Code formatting alignment with LLVM

Hi all,

We have been having a discussion on the GitHub issue tracker about code formatting (and specifically clang-format settings) and whether to align closer with the rest of the project, which you can find here: https://github.com/flang-compiler/f18/pull/945. Since the discussion there hasn’t moved much recently I’d like to start a discussion here so we can get input from a wider group of people.

My opinion is that regardless of technical preferences we shouldn’t diverge from the style of the rest of the project as much as we currently do, or at least if we want to do that then we should have a discussion with the wider community about whether that is acceptable to them.

Does anyone else have any input on this?

Thanks
David Truby

I’m always in favor of minimizing the differences. It helps getting “accepted” by the community but also me personally. I’m used to llvm settings, anything that differs looks weird and will make my workflow uneasy. I think a lot is just conditioning, when I read diffs, for example, the color highlighting is usually good enough to show the non-alignment change even if things moved a bit. I don’t notice that as a problem by now, which is not to say I don’t understand the arguments made for the current f18 settings.

Btw. I failed to find the clang format “clang header exception” mentioned in the call yesterday. Can someone show me a minimal example to show the effect? I mean, what does clang do differently for which we need an extra option? It sounds like something that needs fixing and we might be able to sign with llvm without changing the current options.

Cheers,

Johannes

P.s. I strongly advice to have discussions on the list or on phabricator, whichever is applicable. We already know various ppl do not monitor/interact with GH.

Hi Johannes,

The header exception we are referring to is the IncludeCategories: section in the clang-format file. The default LLVM style has (llvm|llvm-c|clang|clang-c) as prefixes for headers to ensure those headers appear first when includes are sorted. This follows the Coding Style which says that LLVM sub-project includes should be sorted from most specific to least specific.

As a small example: if we don’t add this specific excpetion and I write
#include <flang/parser/parse-tree.h>
#include <clang/Driver/Driver.h>
this will be re-sorted to

#include <clang/Driver/Driver.h>
#include <flang/parser/parse-tree.h>
as clang is higher in the priority order than flang without an additional exception.

Given that the order should be different for each sub-project (as their own headers should be first) I think this one addition to the clang-format file does make sense, rather than having it in the global style.

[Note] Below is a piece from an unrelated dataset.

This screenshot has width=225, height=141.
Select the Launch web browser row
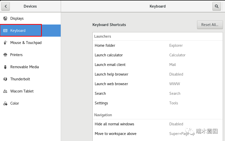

I hope that explanation helps!

Thanks
David Truby

It does, thank you.

Can we add flang to the regexp and thereby avoid the actual
configuration in the .clang-format? I mean, flang is an llvm subproject
as clang is, why treat it differently?

Hi Eric,

I believe there will be in the Driver, as that will be sharing some of clang’s driver code. Perhaps someone else can give a better answer on this than me though?

David

HI Johannes, sorry for the delayed reply.

The regex that is already there sort of “accidentally” works for clang as c is higher up in the alphabet than any other LLVM subproject.
The coding guidelines say that the sorting of header includes should be in the order of most specific to least specific LLVM subproject.
This is very likely going to be different for each individual subproject, so I think this is one case where divergence from the main LLVM style is easy to argue aligns us better with the actual intended coding guidelines.
For example, in our case we want the order flang → fir → MLIR → clang → LLVM, but this isn’t the order that e.g. libc++ would want. I don’t think this difference is captureable in the global style.

Thanks
David Truby

Hi David,

Thanks for the reply.

There was some discussion about refactoring some of the driver code into “common” bits and C/C++ “specific” bits. I don’t know which direction that went off in. Maybe someone else knows.

But it could also be true that such a refactoring happens entirely within the existing clang directory structure. It’s not clear if that wouldn’t be a bit confusing in a compassionate coding sense, more so than finding a “generic shared driver parts” home.

Hi all,

Tim Kieth from Nvidia has provided a specific example from the recent FIR pull request where the indentation rules caused spurious diffs (see this comment: https://github.com/flang-compiler/f18/pull/945#issuecomment-585856610).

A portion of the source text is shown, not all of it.